Blogging law professors consider their options after web host shutdown; at least one is calling it quits

Paul Caron

Paul Caron is the dean of the Pepperdine University Caruso School of Law and owner of the TaxProf Blog, which is shutting down Sept. 30. (Photo courtesy of the Pepperdine University Caruso School of Law)

The end-of-the-month shutdown of web hosting platform Typepad has blogging law professors scrambling to find a replacement or considering whether to shut down.

At least one legal educator has already made the decision to retire from blogging. He is Pepperdine University Caruso School of Law dean Paul Caron, co-founder of the Law Professor Blogs Network, which is closing with Typepad’s demise.

In a Sept. 8 post, Caron said the TaxProf Blog is shutting down on Sept. 30 after 21 years online. “At this stage in my life, I am not interested in starting anew on a different platform,” Caron writes. “I hope to find another home for the massive content of my 55,780 TaxProf Blog posts.”

Caron informed members of the Law Professors Blog Network about the shutdown this week. He offered a tech support engineer to help transitioning to LexBlog, which has offered to host the law blogs.

“It has been an honor to serve as your ‘Blog Emperor’ through this remarkable chapter in self-publishing, the evolution of the internet, and legal education in America,” Caron wrote in his notice to members. “Thanks for your partnership all these years.”

Writing about Caron’s decision at the Volokh Conspiracy, South Texas College of Law in Houston professor Josh Blackman said that blogging “can be a thankless and burdensome task.”

“We don’t earn any actual income for doing it,” Blackman wrote, “and receive countless attacks” from people who never publish anything. “Indeed, social media for better or worse, has supplanted much of what made the legal blogosphere so important,” he wrote.

Many legal blogs are grappling with the shutdown. The Legal Profession Blog will “no longer exist” after 19 years of posts and more than 6.3 million views, wrote Georgetown University Law Center professor Michael S. Frisch in a blog post. Frisch told the ABA Journal he may be interested in transitioning to a new platform but he’s not sure if it will happen.

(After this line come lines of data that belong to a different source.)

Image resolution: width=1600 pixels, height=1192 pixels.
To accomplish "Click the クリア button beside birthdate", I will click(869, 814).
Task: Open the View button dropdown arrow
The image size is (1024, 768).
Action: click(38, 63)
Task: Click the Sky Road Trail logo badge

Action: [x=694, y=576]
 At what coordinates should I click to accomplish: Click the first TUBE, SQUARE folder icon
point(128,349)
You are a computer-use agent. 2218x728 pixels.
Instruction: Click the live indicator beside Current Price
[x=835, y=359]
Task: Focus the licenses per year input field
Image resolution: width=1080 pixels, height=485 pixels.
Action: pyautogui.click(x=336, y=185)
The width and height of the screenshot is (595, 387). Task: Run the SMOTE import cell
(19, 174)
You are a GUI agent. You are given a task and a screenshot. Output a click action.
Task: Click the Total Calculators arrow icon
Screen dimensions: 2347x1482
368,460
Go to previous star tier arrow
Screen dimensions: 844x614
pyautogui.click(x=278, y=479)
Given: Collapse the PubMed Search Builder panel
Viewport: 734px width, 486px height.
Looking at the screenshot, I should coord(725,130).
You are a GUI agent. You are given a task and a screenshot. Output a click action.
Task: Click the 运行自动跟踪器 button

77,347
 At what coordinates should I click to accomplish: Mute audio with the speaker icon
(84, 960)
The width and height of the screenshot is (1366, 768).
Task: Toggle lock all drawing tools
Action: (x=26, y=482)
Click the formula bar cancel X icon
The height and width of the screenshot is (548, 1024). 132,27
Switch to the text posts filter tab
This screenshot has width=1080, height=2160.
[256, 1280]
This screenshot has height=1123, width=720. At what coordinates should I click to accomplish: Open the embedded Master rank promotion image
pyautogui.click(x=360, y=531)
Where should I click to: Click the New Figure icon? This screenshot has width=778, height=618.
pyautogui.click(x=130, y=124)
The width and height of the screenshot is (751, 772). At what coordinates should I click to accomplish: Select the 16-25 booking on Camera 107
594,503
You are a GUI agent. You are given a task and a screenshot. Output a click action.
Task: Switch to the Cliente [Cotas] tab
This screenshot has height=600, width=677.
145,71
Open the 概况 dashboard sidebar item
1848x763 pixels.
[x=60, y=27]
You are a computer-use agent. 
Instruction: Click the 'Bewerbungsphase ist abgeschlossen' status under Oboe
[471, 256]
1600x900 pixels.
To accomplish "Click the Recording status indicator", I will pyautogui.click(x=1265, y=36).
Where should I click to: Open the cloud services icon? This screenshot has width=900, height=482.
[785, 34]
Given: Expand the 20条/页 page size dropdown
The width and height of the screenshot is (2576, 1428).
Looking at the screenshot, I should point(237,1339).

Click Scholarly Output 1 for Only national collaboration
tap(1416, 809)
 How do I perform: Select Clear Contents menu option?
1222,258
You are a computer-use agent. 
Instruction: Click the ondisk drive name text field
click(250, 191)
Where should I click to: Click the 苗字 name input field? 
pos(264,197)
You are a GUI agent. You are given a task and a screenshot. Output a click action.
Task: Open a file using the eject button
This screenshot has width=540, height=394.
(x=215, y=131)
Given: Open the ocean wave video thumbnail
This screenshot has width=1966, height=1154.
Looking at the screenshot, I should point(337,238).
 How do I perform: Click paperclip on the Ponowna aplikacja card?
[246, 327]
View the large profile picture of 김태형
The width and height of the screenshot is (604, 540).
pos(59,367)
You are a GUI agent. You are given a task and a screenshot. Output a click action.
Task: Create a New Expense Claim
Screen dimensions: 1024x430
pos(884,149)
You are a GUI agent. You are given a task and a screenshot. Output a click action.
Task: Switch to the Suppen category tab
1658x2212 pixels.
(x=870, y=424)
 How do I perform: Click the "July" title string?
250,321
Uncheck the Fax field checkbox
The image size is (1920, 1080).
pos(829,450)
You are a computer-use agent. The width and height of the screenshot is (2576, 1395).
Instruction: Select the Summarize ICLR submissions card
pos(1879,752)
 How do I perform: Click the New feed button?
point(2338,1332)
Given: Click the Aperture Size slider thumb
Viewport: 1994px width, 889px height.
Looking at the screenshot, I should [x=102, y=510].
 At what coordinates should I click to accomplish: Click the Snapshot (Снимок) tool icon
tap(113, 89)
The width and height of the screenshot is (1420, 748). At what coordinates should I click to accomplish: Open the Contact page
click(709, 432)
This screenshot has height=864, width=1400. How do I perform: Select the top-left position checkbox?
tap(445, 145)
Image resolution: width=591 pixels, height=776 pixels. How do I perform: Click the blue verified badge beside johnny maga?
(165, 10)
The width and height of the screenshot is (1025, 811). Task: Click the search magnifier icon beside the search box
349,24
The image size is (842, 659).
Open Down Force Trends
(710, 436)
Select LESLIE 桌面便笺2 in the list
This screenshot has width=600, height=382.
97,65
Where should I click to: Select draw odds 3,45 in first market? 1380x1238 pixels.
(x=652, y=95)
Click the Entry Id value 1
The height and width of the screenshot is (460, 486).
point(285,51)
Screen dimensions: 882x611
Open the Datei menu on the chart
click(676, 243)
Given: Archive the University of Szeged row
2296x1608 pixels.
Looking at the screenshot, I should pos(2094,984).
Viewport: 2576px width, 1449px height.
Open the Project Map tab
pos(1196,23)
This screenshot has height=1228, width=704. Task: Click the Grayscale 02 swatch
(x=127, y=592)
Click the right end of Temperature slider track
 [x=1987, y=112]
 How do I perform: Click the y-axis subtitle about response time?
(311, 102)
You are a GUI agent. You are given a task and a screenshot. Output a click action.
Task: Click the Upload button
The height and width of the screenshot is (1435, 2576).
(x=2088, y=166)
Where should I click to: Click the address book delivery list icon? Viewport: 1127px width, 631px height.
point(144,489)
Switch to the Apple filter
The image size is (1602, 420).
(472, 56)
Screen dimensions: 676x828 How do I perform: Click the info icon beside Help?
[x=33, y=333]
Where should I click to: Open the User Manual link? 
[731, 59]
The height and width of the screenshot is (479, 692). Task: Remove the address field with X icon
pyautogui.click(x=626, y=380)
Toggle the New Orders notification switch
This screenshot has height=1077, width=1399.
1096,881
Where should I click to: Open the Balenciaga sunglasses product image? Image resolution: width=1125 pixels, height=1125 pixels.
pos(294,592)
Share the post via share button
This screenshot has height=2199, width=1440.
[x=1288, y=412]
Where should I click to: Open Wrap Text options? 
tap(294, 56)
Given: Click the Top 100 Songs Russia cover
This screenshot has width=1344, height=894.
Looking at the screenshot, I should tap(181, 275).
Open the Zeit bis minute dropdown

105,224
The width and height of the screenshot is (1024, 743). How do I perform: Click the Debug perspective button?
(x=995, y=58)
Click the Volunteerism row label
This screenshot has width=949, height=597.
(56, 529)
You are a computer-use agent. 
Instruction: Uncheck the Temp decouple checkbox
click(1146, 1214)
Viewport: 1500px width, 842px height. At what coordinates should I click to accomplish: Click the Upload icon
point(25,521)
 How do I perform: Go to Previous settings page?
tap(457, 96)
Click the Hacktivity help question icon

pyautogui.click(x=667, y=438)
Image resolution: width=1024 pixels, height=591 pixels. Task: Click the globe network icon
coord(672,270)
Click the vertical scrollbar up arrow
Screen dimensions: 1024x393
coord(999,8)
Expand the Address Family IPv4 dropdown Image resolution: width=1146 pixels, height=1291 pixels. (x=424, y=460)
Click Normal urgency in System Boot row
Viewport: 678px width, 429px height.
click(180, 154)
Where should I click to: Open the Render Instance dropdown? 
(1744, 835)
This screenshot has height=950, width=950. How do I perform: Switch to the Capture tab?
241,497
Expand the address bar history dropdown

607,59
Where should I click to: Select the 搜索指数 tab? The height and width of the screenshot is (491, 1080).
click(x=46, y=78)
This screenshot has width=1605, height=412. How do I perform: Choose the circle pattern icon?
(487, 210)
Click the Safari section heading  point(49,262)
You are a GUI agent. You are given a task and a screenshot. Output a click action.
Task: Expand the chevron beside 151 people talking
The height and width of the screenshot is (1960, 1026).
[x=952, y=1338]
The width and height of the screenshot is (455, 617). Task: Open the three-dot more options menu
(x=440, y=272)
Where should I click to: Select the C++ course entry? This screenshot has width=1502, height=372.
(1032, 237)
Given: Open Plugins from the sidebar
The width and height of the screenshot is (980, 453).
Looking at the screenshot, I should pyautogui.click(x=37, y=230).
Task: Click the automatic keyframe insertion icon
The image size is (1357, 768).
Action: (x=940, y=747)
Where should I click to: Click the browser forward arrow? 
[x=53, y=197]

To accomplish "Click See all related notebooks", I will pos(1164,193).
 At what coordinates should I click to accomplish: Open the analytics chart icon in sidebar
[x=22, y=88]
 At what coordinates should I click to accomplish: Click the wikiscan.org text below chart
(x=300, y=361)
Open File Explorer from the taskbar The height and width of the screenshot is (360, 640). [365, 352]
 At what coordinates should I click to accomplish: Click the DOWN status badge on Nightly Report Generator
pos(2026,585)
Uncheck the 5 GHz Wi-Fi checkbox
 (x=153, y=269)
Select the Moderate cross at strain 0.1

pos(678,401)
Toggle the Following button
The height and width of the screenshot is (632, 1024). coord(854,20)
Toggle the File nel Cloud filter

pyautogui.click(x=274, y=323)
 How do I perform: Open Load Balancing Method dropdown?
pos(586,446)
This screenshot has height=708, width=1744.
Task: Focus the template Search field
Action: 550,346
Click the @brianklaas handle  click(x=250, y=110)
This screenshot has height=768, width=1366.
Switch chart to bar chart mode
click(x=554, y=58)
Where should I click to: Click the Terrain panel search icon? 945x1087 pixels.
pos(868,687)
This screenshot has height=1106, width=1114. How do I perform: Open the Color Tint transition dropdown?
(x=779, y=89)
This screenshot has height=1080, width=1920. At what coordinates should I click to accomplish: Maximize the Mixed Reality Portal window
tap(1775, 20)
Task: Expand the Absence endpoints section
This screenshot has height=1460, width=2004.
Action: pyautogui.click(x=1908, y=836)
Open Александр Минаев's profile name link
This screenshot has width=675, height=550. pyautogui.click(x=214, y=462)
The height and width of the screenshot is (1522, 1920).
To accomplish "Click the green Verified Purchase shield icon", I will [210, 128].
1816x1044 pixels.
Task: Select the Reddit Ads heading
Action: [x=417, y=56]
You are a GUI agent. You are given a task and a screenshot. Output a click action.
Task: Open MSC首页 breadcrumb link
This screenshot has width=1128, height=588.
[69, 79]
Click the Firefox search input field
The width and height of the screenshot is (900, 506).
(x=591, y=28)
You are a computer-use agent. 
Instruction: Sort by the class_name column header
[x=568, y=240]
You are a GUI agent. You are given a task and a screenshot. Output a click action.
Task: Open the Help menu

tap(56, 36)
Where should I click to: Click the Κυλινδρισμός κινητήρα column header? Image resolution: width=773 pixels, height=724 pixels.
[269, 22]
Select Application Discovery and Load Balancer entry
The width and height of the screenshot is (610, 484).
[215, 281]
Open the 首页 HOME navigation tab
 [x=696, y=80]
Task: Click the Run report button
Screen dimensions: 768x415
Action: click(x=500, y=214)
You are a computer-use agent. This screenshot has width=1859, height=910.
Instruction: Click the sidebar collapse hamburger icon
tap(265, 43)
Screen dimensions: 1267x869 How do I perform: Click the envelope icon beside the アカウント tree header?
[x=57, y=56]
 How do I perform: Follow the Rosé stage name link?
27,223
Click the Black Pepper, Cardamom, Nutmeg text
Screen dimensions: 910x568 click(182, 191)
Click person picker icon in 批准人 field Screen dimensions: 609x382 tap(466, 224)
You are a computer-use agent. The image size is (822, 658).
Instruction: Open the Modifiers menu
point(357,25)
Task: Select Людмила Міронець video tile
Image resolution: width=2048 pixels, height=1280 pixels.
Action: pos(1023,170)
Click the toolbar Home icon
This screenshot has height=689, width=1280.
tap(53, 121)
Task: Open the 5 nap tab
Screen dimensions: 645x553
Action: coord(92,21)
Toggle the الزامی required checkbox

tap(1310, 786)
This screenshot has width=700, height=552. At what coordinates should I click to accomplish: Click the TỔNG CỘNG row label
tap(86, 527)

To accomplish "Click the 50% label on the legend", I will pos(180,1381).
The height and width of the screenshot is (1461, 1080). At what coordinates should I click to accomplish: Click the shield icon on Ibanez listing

Immigration Prof Blog posted that its “blog team is figuring out how to proceed and will let you all know whatever is decided.” Mirror of Justice is hoping to move its 21 years of content elsewhere. White Collar Crime Prof Blog author Ellen Podgor of Stetson Law said she is pondering whether to move to a new site or move to a new project.

Blogs planning to move to a new web host include the Brian Leiter’s Law School Reports and CrimProf Blog.